Extracted data entries
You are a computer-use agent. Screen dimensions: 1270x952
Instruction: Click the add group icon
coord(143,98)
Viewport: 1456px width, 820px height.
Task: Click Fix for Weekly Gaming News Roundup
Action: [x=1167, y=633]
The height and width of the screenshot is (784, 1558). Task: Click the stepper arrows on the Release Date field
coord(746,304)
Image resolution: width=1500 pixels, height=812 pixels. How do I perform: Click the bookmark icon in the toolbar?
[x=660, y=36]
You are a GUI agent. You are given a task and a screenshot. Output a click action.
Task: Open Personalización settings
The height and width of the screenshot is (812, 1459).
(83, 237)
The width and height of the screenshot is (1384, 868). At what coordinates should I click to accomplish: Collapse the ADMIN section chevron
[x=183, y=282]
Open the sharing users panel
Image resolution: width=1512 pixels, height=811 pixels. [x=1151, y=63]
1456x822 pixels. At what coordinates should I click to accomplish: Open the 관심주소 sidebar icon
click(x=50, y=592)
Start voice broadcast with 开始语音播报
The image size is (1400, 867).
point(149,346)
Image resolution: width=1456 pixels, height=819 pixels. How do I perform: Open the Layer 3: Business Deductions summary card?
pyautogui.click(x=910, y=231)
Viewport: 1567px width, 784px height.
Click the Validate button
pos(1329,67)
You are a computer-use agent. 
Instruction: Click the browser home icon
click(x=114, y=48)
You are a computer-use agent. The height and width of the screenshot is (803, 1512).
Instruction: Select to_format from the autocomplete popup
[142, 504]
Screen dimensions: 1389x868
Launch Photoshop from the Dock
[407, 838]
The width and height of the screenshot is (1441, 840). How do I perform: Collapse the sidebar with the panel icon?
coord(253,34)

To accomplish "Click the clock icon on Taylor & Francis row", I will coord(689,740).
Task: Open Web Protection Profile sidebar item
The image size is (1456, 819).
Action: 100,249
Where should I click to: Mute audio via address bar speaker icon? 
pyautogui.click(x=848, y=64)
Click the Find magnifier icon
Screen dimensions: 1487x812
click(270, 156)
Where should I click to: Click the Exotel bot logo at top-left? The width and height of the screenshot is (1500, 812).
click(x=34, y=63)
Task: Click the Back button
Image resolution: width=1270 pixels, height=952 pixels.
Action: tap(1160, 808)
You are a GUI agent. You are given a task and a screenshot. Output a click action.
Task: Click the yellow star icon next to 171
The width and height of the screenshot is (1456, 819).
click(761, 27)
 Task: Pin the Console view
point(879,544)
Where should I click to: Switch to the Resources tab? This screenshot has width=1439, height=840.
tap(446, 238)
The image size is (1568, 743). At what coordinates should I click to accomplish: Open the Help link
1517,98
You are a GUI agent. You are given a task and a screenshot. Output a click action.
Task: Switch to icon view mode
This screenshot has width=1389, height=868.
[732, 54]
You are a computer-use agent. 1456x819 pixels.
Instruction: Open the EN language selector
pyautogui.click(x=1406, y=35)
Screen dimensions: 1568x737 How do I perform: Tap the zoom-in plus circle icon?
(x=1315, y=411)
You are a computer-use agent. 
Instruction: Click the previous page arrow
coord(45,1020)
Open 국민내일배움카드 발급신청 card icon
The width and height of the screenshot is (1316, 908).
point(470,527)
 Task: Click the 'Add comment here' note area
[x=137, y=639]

→ **GOAL OF THE EXERCISE**: Write down all of the records again, word for word.

→ **EXERCISE ANSWER**:
You are a computer-use agent. Screen dimensions: 1270x952
Instruction: Click the add group icon
coord(143,98)
Viewport: 1456px width, 820px height.
Task: Click Fix for Weekly Gaming News Roundup
Action: [x=1167, y=633]
The height and width of the screenshot is (784, 1558). Task: Click the stepper arrows on the Release Date field
coord(746,304)
Image resolution: width=1500 pixels, height=812 pixels. How do I perform: Click the bookmark icon in the toolbar?
[x=660, y=36]
You are a GUI agent. You are given a task and a screenshot. Output a click action.
Task: Open Personalización settings
The height and width of the screenshot is (812, 1459).
(83, 237)
The width and height of the screenshot is (1384, 868). At what coordinates should I click to accomplish: Collapse the ADMIN section chevron
[x=183, y=282]
Open the sharing users panel
Image resolution: width=1512 pixels, height=811 pixels. [x=1151, y=63]
1456x822 pixels. At what coordinates should I click to accomplish: Open the 관심주소 sidebar icon
click(x=50, y=592)
Start voice broadcast with 开始语音播报
The image size is (1400, 867).
point(149,346)
Image resolution: width=1456 pixels, height=819 pixels. How do I perform: Open the Layer 3: Business Deductions summary card?
pyautogui.click(x=910, y=231)
Viewport: 1567px width, 784px height.
Click the Validate button
pos(1329,67)
You are a computer-use agent. 
Instruction: Click the browser home icon
click(x=114, y=48)
You are a computer-use agent. The height and width of the screenshot is (803, 1512).
Instruction: Select to_format from the autocomplete popup
[142, 504]
Screen dimensions: 1389x868
Launch Photoshop from the Dock
[407, 838]
The width and height of the screenshot is (1441, 840). How do I perform: Collapse the sidebar with the panel icon?
coord(253,34)

To accomplish "Click the clock icon on Taylor & Francis row", I will coord(689,740).
Task: Open Web Protection Profile sidebar item
The image size is (1456, 819).
Action: 100,249
Where should I click to: Mute audio via address bar speaker icon? 
pyautogui.click(x=848, y=64)
Click the Find magnifier icon
Screen dimensions: 1487x812
click(270, 156)
Where should I click to: Click the Exotel bot logo at top-left? The width and height of the screenshot is (1500, 812).
click(x=34, y=63)
Task: Click the Back button
Image resolution: width=1270 pixels, height=952 pixels.
Action: tap(1160, 808)
You are a GUI agent. You are given a task and a screenshot. Output a click action.
Task: Click the yellow star icon next to 171
The width and height of the screenshot is (1456, 819).
click(761, 27)
 Task: Pin the Console view
point(879,544)
Where should I click to: Switch to the Resources tab? This screenshot has width=1439, height=840.
tap(446, 238)
The image size is (1568, 743). At what coordinates should I click to accomplish: Open the Help link
1517,98
You are a GUI agent. You are given a task and a screenshot. Output a click action.
Task: Switch to icon view mode
This screenshot has width=1389, height=868.
[732, 54]
You are a computer-use agent. 1456x819 pixels.
Instruction: Open the EN language selector
pyautogui.click(x=1406, y=35)
Screen dimensions: 1568x737 How do I perform: Tap the zoom-in plus circle icon?
(x=1315, y=411)
You are a computer-use agent. 
Instruction: Click the previous page arrow
coord(45,1020)
Open 국민내일배움카드 발급신청 card icon
The width and height of the screenshot is (1316, 908).
point(470,527)
 Task: Click the 'Add comment here' note area
[x=137, y=639]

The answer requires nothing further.